La contestation sur les brevets
Apple a accusé la société Masimo d’avoir reproduit le design de l’Apple Watch ainsi que celui de son chargeur, arguant ainsi une violation de ses brevets. Pourtant, la victoire d’Apple s’est soldée par une somme dérisoire de 250 €, soulignant que, bien que les brevets aient été enfreints, aucune réelle perte financière n’a été infligée à l’entreprise de Cupertino.
Celui qui connaît un peu le marché des montres connectées comprend que très peu de personnes connaissent la montre de Masimo. En effet, la société ne rivalisait pas vraiment avec les géants de l’électronique grand public et ses ventes semblaient presque invisibles.

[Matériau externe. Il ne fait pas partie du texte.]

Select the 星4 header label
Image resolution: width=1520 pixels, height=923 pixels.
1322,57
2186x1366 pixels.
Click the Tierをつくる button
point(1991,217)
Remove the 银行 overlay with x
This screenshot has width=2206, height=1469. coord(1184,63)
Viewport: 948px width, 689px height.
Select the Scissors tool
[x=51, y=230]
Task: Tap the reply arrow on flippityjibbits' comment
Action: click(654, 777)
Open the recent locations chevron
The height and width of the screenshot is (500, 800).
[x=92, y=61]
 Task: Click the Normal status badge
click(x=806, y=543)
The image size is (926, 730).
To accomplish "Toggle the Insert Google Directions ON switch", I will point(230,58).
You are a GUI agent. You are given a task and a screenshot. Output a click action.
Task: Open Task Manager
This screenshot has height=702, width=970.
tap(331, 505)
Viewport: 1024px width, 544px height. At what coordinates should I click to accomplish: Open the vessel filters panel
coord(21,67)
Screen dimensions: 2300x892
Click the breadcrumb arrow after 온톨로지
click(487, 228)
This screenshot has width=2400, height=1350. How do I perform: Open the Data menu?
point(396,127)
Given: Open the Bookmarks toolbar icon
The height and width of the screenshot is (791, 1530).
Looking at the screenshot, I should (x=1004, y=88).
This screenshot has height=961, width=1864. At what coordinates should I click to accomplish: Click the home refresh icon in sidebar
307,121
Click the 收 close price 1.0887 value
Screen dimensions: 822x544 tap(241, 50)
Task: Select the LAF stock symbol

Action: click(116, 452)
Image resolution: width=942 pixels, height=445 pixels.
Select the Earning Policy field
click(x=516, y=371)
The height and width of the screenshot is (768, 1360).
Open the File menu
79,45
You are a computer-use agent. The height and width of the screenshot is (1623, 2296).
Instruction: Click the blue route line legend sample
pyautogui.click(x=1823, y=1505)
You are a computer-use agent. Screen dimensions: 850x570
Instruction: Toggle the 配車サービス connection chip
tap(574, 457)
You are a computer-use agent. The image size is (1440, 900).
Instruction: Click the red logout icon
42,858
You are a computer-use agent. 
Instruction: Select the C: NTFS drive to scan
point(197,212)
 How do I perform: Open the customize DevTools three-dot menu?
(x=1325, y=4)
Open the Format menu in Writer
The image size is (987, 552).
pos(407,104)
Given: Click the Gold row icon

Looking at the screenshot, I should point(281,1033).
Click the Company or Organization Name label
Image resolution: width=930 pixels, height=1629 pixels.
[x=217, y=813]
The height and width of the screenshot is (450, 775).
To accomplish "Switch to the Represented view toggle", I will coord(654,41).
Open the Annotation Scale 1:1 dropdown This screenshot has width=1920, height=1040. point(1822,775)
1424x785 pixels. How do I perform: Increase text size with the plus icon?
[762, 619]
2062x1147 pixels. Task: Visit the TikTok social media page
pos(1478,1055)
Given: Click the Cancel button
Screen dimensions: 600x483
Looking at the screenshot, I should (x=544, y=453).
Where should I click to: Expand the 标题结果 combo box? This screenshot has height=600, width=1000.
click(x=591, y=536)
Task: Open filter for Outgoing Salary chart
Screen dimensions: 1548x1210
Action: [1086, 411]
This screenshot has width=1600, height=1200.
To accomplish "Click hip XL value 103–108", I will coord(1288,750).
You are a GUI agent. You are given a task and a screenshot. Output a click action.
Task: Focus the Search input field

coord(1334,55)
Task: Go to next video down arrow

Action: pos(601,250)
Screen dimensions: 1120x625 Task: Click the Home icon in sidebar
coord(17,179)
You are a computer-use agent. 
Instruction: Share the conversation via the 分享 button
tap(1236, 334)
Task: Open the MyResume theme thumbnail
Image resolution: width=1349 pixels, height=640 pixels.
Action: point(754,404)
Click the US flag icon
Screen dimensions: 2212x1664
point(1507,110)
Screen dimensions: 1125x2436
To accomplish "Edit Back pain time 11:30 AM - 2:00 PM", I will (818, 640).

Les véritables enjeux derrière l’affaire
Mais en regardant de plus près, comme l’a souligné l’expert en brevets Florian Mueller, l’enjeu véritable réside dans l’affaire concernant le capteur d’oxygène que Masimo a porté contre Apple. Si de prime abord, ces affaires semblent distinctes, elles sont, en réalité, interconnectées.
Pour mettre les choses en perspective, en 2013, Apple aurait tenté de se rapprocher de Masimo pour une éventuelle collaboration. Cependant, ces réunions auraient été, selon Masimo, un stratagème pour identifier des talents à recruter. Peu après, Apple a effectivement engagé plusieurs employés clés de l’entreprise, notamment son responsable médical.
À partir de là, les craintes de Masimo se sont intensifiées concernant le vol de sa technologie de capteur d’oxygène. En dépit de cette situation, un compromis a été atteint où Apple ne pourrait plus inclure cette fonctionnalité dans les nouvelles montres vendues aux États-Unis.
Des objectifs cachés pour chacune des parties
Au final, bien qu’Apple prétende avoir gagné sur le papier, cela ne signifie pas qu’elle ait réellement triomphé. La cour a confirmé qu’Apple avait raison d’affirmer que les anciens designs de la montre de Masimo enfreignaient ses brevets, mais le modèle actuel, lui, est toujours en vente.
En somme, même si Masimo a perdu en termes juridiques, elle a réussi à préserver la base légale pour la protection de ses propres produits face à ceux d’Apple. D’un autre côté, Apple ne pouvait pas se permettre d’admettre que son but principal était de nuire à la concurrence de Masimo sur le marché. L’affaire met en lumière les complexités des combats juridiques au sein de l’industrie technologique.